A laugh-out-loud literary duel between a liberty-taking writer and his steadfast fact-checker.

NOW A BROADWAY PLAY STARRING DANIEL RADCLIFFE
'Provocative, maddening and compulsively readable' Maggie Nelson

In 2003, American essayist John D'Agata wrote a piece for Harper's about Las Vegas's alarmingly high suicide rate, after a sixteen-year-old boy had thrown himself from the top of the Stratosphere Tower.

The article he delivered, 'What Happens There', was rejected by the magazine for inaccuracies. But it was soon picked up by another, who assigned it a fact checker: their fresh-faced intern, and recent Harvard graduate, Jim Fingal.

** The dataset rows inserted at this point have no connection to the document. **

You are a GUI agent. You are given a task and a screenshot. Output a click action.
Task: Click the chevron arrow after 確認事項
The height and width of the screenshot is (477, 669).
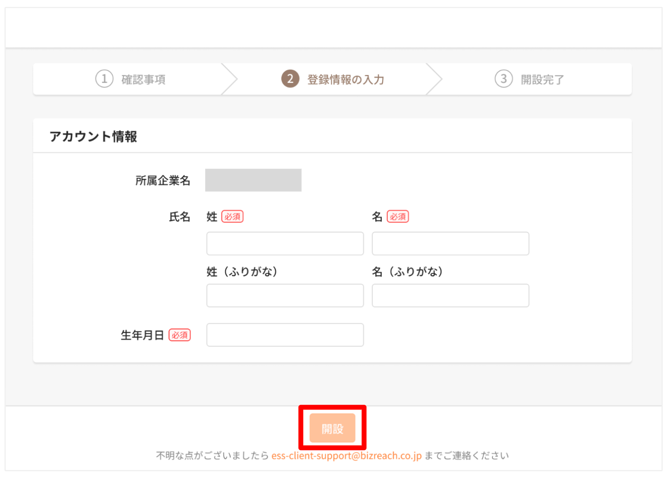(230, 79)
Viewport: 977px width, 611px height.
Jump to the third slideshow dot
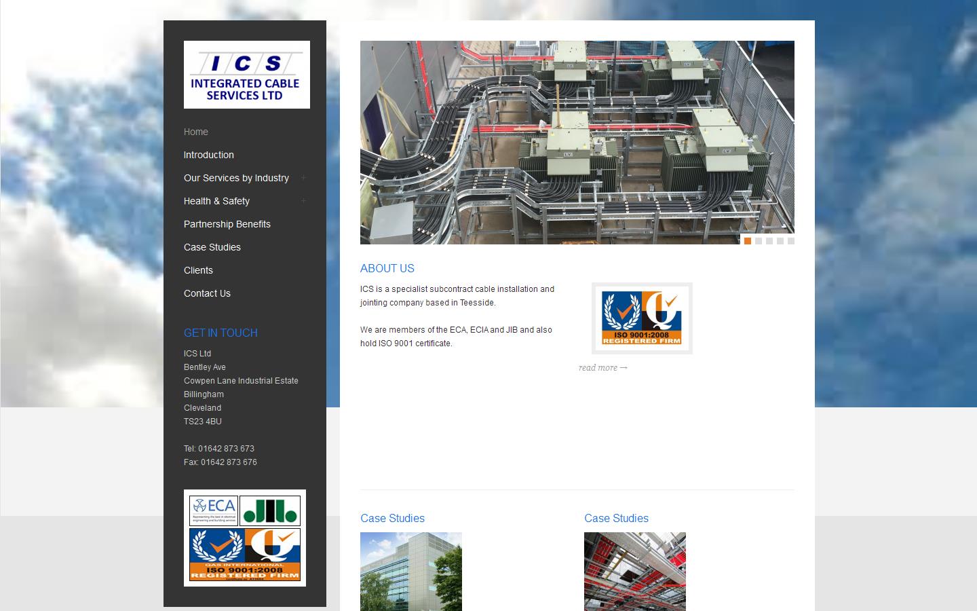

What resulted from that assignment, and beyond the essay's eventual publication in the magazine, was seven years of arguments, negotiations, and revisions as D'Agata and Fingal struggled to navigate the boundaries of literary nonfiction.

This book includes an early draft of D'Agata's essay, along with D'Agata and Fingal's extensive discussion around the text. The Lifespan of a Fact is a brilliant and eye-opening meditation on the relationship between 'truth' and 'accuracy', and a penetrating conversation about whether it is appropriate for a writer to substitute one for the other.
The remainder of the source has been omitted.